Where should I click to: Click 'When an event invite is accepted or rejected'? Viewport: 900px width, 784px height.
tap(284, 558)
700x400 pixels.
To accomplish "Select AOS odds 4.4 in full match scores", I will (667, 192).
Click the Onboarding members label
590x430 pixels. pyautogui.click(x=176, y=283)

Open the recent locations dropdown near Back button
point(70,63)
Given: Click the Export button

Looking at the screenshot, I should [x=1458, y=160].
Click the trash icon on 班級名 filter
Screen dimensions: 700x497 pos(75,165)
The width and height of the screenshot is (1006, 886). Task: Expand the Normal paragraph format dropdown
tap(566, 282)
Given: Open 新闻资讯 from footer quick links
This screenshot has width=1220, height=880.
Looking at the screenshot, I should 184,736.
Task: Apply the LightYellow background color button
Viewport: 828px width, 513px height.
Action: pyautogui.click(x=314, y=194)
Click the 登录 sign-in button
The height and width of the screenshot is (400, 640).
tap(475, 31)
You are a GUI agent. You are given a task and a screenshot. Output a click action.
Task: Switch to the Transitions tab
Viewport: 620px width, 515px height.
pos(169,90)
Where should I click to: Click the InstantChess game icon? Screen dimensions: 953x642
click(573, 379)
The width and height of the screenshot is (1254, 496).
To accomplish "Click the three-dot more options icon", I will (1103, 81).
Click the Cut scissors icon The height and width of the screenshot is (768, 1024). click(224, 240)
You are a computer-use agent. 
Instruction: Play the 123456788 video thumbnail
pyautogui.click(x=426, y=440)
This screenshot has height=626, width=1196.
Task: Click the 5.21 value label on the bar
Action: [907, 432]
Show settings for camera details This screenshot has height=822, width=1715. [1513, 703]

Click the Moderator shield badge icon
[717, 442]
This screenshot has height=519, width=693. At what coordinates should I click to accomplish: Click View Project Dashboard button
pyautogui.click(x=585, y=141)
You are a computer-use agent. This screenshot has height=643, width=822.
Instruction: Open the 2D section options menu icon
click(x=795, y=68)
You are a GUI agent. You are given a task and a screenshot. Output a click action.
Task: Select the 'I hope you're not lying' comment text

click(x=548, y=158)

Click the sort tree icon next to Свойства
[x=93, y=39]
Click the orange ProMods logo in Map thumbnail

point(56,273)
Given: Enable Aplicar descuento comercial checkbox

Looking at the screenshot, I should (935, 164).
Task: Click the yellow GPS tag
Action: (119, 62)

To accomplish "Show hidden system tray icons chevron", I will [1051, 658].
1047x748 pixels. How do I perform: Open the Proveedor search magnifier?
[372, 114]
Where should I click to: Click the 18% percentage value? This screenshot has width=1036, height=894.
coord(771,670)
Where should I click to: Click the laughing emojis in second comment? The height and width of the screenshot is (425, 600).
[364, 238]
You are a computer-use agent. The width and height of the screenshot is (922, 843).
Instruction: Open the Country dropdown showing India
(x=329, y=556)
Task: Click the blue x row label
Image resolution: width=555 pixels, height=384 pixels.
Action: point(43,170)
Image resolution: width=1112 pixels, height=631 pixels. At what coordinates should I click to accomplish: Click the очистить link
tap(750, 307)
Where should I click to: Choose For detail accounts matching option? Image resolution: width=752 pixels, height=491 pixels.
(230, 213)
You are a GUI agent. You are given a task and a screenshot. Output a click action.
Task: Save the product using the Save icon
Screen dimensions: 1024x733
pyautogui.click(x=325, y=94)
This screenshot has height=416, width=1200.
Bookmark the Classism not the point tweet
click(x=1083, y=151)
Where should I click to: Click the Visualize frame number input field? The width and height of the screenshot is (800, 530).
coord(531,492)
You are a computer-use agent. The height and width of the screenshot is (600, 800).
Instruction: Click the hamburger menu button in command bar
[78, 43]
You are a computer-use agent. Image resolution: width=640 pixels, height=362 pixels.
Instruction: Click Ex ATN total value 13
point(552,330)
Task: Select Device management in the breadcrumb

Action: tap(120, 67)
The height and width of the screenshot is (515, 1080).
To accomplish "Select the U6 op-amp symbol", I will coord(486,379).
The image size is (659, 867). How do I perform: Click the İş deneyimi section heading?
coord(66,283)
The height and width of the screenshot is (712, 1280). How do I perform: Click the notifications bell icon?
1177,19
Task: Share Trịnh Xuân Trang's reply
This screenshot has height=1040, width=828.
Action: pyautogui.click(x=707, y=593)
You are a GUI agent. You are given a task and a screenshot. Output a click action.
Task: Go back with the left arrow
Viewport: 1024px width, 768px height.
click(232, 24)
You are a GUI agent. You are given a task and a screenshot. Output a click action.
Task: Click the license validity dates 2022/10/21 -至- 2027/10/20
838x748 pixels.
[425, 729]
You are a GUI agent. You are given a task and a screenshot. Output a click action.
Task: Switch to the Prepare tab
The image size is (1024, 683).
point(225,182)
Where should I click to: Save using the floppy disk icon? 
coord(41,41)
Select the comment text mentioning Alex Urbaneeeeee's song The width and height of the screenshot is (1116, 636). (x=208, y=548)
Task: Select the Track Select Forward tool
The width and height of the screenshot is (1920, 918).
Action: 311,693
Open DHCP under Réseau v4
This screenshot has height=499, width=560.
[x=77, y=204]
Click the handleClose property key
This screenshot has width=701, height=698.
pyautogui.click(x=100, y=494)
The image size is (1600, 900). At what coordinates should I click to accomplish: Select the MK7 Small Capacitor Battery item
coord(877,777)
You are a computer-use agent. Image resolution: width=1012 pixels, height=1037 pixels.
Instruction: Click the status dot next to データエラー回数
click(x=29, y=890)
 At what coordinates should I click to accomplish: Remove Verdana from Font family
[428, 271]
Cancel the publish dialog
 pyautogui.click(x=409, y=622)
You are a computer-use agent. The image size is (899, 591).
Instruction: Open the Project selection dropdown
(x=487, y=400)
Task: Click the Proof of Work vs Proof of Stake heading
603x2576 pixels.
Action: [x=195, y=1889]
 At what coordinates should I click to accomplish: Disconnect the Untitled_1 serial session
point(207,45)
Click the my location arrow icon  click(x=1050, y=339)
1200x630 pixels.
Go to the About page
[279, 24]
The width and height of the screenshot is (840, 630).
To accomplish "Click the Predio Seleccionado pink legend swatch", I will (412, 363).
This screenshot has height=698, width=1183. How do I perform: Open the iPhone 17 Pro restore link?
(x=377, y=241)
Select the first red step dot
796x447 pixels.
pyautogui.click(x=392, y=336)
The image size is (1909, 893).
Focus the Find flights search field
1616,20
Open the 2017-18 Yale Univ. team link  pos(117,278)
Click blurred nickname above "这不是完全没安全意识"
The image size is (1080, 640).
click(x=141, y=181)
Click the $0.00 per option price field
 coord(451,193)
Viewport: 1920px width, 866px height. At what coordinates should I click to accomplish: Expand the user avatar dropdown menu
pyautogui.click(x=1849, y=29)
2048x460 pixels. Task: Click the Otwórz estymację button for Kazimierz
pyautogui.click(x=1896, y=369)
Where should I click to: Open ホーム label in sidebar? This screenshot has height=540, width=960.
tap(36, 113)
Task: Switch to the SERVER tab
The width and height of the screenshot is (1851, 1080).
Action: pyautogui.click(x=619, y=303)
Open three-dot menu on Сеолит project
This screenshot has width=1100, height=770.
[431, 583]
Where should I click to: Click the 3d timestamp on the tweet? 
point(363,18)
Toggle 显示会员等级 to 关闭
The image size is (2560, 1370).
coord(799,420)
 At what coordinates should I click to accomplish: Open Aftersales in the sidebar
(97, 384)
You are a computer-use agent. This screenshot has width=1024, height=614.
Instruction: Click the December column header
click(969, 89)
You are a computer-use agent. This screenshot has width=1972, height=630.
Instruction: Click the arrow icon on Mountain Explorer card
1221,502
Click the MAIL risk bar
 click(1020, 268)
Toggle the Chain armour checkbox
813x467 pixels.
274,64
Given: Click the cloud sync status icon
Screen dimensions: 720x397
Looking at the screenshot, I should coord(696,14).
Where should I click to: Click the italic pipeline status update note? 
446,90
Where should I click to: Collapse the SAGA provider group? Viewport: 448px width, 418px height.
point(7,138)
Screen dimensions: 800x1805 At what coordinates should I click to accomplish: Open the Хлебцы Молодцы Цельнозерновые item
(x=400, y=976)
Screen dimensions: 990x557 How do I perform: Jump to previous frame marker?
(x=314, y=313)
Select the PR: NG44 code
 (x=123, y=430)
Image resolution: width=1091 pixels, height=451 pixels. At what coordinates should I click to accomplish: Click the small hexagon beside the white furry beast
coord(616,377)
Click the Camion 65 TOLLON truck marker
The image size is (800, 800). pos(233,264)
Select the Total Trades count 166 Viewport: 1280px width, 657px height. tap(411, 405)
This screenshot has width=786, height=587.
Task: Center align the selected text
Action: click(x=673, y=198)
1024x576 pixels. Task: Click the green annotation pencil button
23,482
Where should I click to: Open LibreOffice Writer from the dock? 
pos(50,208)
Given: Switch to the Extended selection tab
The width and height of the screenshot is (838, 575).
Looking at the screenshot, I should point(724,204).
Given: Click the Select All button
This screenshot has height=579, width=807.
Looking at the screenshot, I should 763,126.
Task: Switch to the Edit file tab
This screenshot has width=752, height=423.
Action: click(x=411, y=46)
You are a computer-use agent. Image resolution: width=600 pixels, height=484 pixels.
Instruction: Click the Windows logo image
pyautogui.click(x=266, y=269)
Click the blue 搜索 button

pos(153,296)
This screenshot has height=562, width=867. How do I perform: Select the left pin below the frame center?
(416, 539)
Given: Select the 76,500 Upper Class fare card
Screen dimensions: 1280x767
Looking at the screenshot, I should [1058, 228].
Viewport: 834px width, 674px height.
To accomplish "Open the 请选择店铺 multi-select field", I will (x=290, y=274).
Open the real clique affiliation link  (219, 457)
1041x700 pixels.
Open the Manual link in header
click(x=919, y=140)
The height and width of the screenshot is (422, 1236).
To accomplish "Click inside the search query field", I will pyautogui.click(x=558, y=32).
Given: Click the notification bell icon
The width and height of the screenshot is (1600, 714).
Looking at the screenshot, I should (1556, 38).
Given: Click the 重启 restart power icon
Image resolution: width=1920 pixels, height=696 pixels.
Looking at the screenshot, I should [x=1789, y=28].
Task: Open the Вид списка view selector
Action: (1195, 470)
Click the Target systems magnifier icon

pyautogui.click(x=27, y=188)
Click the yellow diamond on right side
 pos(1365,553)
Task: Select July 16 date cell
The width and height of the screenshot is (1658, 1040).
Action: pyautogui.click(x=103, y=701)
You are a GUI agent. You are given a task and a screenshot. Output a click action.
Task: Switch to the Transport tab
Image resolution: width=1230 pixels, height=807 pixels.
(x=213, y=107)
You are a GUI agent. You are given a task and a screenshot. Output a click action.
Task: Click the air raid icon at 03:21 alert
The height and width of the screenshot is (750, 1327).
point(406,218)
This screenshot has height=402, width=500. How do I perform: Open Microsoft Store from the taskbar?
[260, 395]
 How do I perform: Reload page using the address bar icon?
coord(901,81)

========

What you need to do
Starting at the line that contains "Click the yellow diamond on right side", quote each remaining line of the entries above, unchanged.

Solution
Click the yellow diamond on right side
 pos(1365,553)
Task: Select July 16 date cell
The width and height of the screenshot is (1658, 1040).
Action: pyautogui.click(x=103, y=701)
You are a GUI agent. You are given a task and a screenshot. Output a click action.
Task: Switch to the Transport tab
Image resolution: width=1230 pixels, height=807 pixels.
(x=213, y=107)
You are a GUI agent. You are given a task and a screenshot. Output a click action.
Task: Click the air raid icon at 03:21 alert
The height and width of the screenshot is (750, 1327).
point(406,218)
This screenshot has height=402, width=500. How do I perform: Open Microsoft Store from the taskbar?
[260, 395]
 How do I perform: Reload page using the address bar icon?
coord(901,81)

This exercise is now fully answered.